Which ports are beeing scanned? 80 (http), 23(ahhhhhh telnet.......), etc...

----------

## bunder

 *Quote:*   

> I have firewalled the system according to the home router howto, which allows incoming packets for ssh, but I notice the rule doesn't specify a port. 

 

source or destination?  the source port will always be random.  the destination port (on your side) will always be tcp/22, or your alternatively-chosen port.

cheers

----------

## krinn

emerge -s denyhosts fail2ban

and

echo "ALL: ALL" >> /etc/hosts.deny

echo "cupsd: LOCAL (yourlocalnetwork as 192.168.1.*)" >> /etc/hosts.allow (limit cupsd usage to your local network)

portmap: LOCAL 192.168.1.* except 192.168.1.10 (allow local network to use portmap, but not 192.168.1.10)

...

root is weak imo because the account is already known, but as bots suppose root have a strong password, they prefer try to find a valid user and find its password (with in mind of cause, a user might have a weak password).

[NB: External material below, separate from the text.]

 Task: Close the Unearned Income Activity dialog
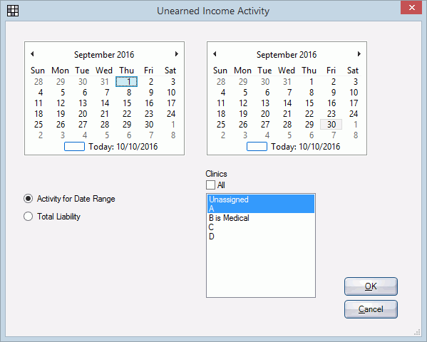[x=411, y=7]
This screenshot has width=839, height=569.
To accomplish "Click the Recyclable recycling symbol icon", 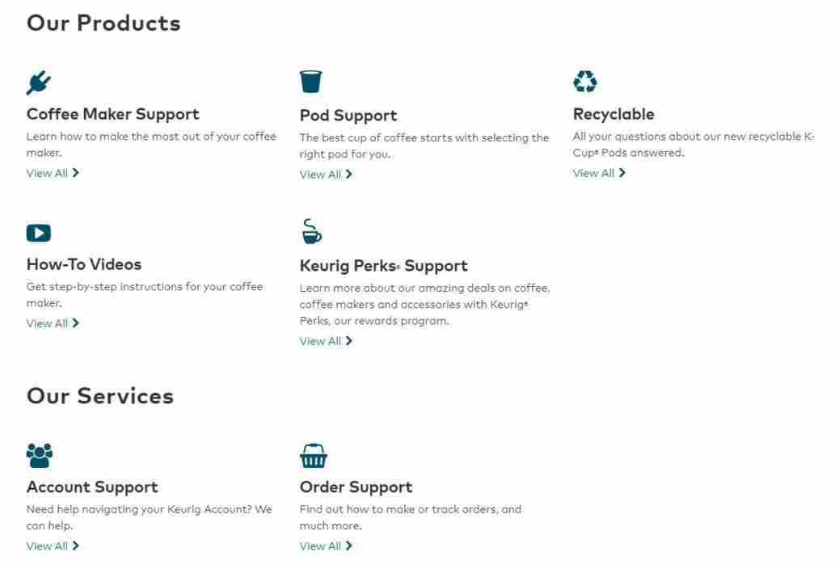I will tap(583, 81).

On a big server, chance to find "cat" as root password are small (lol yes this might exist), but chances that in that server you'll find a user called "fred" with a password as weak as "cat" seems better.

----------

## bunder

fail2ban doesn't work anymore as most of these ssh/ftp bots are now using distributed methods, ala botnets.   :Rolling Eyes: 

----------

## outermeasure

Well, use public key authentication and stop allowing password authentication.  Then the only trouble those attacker can do using ssh is possibly (D)DoS'ing your machine by trying so hard at attempting password logins that won't be accepted...

----------

## cach0rr0

IMHO any host attempting an ssh login as root should be blocked 

the bot activity has been nuts as of late, so this is unfortunately something ive had to implement myself, and would suggest here as well.

----------